Les bourdons ont une vie intérieure

15

Ils tirent la langue lorsqu’ils sont heureux. Il s’avère, du moins.

Pendant longtemps, nous avons pensé que les abeilles n’étaient que des robots efficaces. De petits drones bourdonnent, collectent des données, ignorant tout le reste. De nouvelles recherches suggèrent qu’ils ont des expériences subjectives. Pas des émotions tout à fait humaines, mais quelque chose de réel.

Les insectes n’ont pas de visage mou comme nous. Pas de sourcils à lever de surprise. Pas de sourires. Leurs corps sont des coquilles dures. Alors comment savoir s’ils ressentent quelque chose ? Andrew Barron de l’Université Macquarian de Sydney a décidé de le découvrir.

Il a travaillé avec des bourdons à queue chamoisée (Bombus terrestris ).

Voici la configuration : vidéo haute résolution. Trois liquides. L’une était de l’eau sucrée. Les deux autres étaient du sel et de la quinine. Amer et salé. Désagréable.

Quand les abeilles ont goûté le sucre ? Ils ont sorti leur glossa (c’est leur langue poilue). Encore et encore.

Quand ils ont goûté du sel ou de la quinine ? Ils s’essuyèrent la bouche. Secouèrent la tête. Un geste clair de « non merci ».

Interprétation facile : ils aiment le sucre. Ils n’aiment pas les choses amères.

Mais Barron n’était pas convaincu que ce soit là toute l’histoire. C’était peut-être juste une réaction chimique. Un réflexe. Pour prouver qu’il s’agissait d’un état interne, il a dû jouer avec leur faim et leur soif.

Il a déshydraté les abeilles en les exposant à une chaleur de 40°C. 104°F.

Puis il leur proposa de l’eau salée.

Normalement, ils détestent ça. Mais déshydraté ? Ils ont sorti leurs glossas à plusieurs reprises.

“C’est parce que votre état interne a changé… c’est ce qu’on croit voir chez les abeilles.”

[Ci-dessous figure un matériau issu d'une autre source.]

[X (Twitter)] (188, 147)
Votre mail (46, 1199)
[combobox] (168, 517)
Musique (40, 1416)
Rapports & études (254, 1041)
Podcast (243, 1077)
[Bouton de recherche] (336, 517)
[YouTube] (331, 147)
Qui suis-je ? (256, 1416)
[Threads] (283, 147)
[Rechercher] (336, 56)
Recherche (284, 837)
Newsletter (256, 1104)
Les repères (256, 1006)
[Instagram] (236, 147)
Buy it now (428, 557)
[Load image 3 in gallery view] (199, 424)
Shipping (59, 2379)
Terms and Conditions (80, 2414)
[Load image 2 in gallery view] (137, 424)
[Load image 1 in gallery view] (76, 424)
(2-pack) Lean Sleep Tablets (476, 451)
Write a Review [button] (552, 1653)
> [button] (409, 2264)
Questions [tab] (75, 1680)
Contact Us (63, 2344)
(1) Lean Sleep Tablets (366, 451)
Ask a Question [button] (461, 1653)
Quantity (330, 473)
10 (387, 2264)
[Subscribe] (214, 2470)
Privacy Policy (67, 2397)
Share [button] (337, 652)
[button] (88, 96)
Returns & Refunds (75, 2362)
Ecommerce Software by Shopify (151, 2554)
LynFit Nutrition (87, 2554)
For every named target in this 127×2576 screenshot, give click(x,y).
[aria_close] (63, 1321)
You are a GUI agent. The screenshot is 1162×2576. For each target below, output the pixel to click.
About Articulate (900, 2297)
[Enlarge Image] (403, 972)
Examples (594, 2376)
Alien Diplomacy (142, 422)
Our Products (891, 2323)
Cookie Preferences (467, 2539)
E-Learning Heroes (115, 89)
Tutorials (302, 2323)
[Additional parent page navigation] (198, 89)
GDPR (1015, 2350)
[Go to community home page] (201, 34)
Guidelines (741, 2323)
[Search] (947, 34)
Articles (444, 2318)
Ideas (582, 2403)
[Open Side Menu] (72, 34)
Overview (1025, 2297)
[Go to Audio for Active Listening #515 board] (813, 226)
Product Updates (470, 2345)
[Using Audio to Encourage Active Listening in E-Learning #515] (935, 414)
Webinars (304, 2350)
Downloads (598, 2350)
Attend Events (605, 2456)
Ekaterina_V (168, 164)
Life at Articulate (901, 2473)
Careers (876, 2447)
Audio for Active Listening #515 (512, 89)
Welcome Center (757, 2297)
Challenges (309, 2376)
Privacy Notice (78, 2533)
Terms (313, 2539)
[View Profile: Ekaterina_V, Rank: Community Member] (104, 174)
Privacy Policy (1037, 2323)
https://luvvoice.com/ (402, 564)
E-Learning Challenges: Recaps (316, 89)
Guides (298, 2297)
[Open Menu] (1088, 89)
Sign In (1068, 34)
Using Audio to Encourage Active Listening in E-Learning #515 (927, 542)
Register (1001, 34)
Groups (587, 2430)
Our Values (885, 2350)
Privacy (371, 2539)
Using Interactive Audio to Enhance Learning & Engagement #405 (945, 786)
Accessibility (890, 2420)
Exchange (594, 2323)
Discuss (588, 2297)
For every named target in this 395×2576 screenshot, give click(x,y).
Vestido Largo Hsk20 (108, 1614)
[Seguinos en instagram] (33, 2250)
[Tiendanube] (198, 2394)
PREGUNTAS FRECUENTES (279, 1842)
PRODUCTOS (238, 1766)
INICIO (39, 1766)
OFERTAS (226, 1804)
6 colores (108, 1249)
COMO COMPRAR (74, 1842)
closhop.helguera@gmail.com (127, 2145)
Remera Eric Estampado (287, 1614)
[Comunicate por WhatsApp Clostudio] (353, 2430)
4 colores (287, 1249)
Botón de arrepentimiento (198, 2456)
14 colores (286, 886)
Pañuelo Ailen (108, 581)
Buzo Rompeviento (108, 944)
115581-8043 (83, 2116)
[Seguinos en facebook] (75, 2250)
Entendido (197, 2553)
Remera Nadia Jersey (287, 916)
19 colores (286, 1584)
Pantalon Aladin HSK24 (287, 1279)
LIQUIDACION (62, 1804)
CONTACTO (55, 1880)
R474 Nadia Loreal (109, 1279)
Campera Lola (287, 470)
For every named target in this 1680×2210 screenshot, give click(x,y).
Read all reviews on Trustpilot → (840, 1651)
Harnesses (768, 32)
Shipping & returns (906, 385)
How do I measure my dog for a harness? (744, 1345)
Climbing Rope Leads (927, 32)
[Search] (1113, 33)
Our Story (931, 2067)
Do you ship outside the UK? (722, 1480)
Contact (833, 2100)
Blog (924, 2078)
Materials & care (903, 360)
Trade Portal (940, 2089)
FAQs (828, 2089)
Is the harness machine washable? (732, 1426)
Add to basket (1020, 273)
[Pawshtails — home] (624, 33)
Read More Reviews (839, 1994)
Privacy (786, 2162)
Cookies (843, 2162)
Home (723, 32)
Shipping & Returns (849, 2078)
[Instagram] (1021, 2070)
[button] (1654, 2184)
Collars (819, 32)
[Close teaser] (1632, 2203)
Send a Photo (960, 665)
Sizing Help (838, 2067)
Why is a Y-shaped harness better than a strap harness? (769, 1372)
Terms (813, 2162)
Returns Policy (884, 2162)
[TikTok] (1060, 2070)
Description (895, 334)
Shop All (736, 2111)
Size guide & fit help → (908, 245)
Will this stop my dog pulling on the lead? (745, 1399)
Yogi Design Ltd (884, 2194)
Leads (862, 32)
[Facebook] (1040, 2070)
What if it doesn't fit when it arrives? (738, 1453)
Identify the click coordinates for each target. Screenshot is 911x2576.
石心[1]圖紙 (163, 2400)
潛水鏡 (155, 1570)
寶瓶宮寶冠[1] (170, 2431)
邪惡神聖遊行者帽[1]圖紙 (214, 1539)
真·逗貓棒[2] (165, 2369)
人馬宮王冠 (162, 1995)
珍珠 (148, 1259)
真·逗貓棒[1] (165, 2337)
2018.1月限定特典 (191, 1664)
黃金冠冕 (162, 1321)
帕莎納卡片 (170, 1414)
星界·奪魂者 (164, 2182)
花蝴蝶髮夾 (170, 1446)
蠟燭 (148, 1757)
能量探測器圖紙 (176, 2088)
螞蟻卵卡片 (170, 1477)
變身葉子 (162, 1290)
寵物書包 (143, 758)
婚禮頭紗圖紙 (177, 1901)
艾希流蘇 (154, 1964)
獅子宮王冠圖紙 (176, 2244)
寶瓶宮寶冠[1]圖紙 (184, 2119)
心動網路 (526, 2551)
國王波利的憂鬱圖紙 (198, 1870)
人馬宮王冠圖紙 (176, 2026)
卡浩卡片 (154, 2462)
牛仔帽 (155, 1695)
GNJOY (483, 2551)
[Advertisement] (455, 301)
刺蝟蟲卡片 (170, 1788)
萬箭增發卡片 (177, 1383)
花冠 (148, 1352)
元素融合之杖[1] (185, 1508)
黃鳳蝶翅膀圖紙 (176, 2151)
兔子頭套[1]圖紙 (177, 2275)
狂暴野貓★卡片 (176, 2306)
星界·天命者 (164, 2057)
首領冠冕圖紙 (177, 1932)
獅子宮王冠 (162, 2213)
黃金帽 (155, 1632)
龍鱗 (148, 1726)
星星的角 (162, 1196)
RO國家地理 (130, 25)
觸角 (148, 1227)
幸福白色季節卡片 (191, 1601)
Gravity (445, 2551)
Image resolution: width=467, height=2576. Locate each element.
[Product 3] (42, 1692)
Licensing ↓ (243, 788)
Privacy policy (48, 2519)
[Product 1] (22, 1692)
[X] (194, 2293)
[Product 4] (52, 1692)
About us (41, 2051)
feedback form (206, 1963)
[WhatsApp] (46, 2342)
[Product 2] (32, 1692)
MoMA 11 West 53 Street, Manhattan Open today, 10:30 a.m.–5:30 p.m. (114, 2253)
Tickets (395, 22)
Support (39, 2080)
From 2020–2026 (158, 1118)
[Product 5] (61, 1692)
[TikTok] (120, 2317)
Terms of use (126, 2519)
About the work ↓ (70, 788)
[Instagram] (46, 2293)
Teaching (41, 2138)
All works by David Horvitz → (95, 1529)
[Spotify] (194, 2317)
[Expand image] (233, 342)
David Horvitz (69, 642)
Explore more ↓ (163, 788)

Pensez-y la prochaine fois que vous terminerez une course. Vous prenez une boisson pour sportifs. C’est horrible si vous êtes rassasié et reposé. Cela a le goût de la vie elle-même si vous avez soif. L’abeille ne réagit pas seulement à la molécule. Il s’agit d’évaluer la valeur.

Pour séparer le « vouloir » du « aimer », l’équipe a utilisé des produits chimiques.

Premièrement, la dopamine. Chez les humains, la dopamine suscite le désir de rechercher des récompenses. Lorsque les abeilles ont reçu une dose de dopamine, leur motivation à trouver de la nourriture a peut-être augmenté, mais la langue ne s’est pas produite. Ils n’appréciaient pas davantage le goût, même s’ils voulaient davantage de nourriture.

Ensuite, ils ont utilisé des endocannabinoïdes. Ce produit chimique est lié à la partie « aimer » du plaisir chez les mammifères.

Boom. Les langues sortaient plus souvent. Le signal de jouissance augmenta.

Alors oui, ils ressentent. Ou plutôt, ils traitent le monde avec une couche de subjectivité. Ce n’est pas robotique.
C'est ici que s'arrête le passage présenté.